Make in India
PM Narendra Modi will launch the 'Make in India' week in Mumbai on Saturday, feb. 13, 2016. In picture: Modi attends the India-China Business Forum in Shanghai May 16, 2015.Reuters

A report by a domestic brokerage firm contradicts a claim that Prime Minister Narendra Modi's 'Make in India' initiative was the main driver behind India's emergence as the world's top destination for foreign direct investment (FDI) in the first half of the year, surpassing China and the US.

The brokerage said that it would be "premature" to co-relate the increase in FDI to the 'Make in India' initiative.

The country saw capital inflows to the tune of $31 billion during the January-June period, while China and the US attracted an investment of $28 billion and $27 billion, respectively, according to a recent report by The Financial Times.

"The recent media hype over India surpassing China and US in FDI inflows, is supposedly considered an affirmation of the success of 'Make in India'. However, data suggests that FDI flows have centered on exploiting domestic consumption, rather than stimulating domestic manufacturing," NDTV Profit quoted Dhananjay Sinha and Kruti Shah of Emkay Global as saying.

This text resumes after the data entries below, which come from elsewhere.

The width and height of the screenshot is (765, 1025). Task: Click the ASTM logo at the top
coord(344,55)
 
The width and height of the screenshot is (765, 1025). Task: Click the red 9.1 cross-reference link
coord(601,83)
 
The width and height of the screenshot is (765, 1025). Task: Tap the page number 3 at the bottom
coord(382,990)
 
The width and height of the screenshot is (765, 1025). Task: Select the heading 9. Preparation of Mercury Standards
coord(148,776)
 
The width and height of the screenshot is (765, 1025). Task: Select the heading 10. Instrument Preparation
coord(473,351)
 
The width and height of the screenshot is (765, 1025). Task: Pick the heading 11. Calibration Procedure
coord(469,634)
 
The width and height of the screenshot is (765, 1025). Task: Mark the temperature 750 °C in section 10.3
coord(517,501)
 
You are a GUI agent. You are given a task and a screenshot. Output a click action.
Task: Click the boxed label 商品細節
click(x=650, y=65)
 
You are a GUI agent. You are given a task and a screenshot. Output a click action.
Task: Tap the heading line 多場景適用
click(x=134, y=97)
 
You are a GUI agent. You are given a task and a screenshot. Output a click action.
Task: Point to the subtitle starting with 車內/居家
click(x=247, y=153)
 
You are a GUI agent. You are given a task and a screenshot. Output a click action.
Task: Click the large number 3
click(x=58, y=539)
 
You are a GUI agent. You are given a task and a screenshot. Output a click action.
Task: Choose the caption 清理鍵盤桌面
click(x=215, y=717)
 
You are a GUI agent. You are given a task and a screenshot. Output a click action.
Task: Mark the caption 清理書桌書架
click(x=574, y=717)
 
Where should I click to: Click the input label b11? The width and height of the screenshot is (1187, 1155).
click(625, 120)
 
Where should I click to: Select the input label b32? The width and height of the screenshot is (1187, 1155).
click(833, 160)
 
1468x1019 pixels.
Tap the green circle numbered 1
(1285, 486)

The findings of the brokerage are based on data from various sources including the Department of Industrial Planning and Promotion, the agency that is responsible for driving the 'Make in India' programme.

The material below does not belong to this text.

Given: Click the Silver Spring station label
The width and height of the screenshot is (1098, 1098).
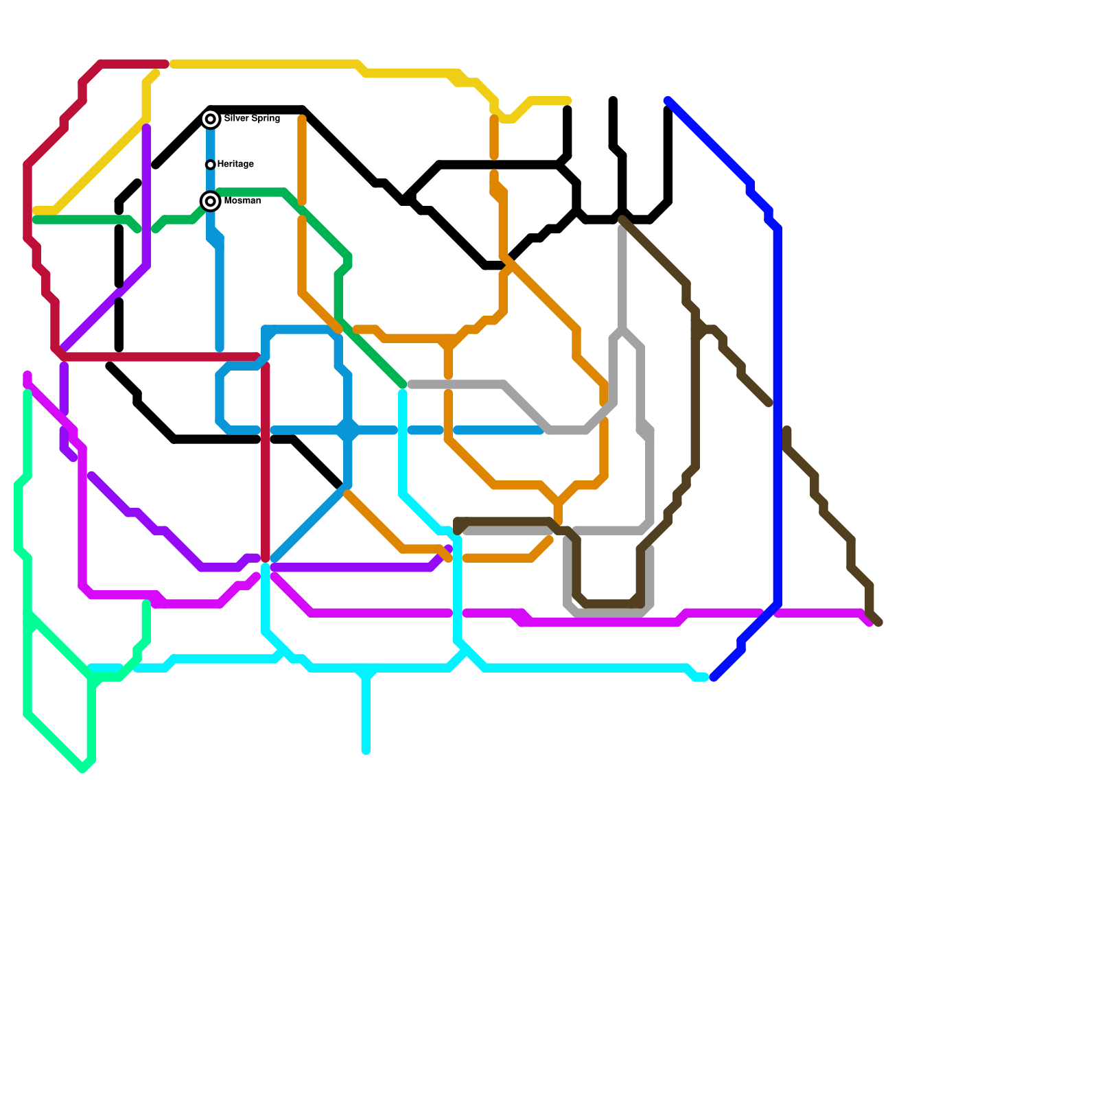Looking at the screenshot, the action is point(252,119).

According to Emkay Global, a significant part of FDI inflows to India flowed into e-commerce firms such as Flipkart and Snapdeal, automobiles and cash & carry businesses.

These firms are "not aligned to the spirit of the 'Make in India' campaign," it said.

The investments in these firms are targeted at exploiting the vast potential in domestic consumption but not aimed at improving exports, which is the main focus of 'Make in India', it said.

The country's automobile sector saw $6 billion investments in the form of FDI in the first half of 2015, but the contribution of exports to total sales of passenger cars stayed at around 20-25%, Emkay said.

"While the automobile industry has been considered as an important driver of the 'Make in India' campaign, evidence suggests that most of the FDI flows, both historically and recent, have been aided to capture domestic demand rather than exports, diluting the essence of the campaign," the brokerage added.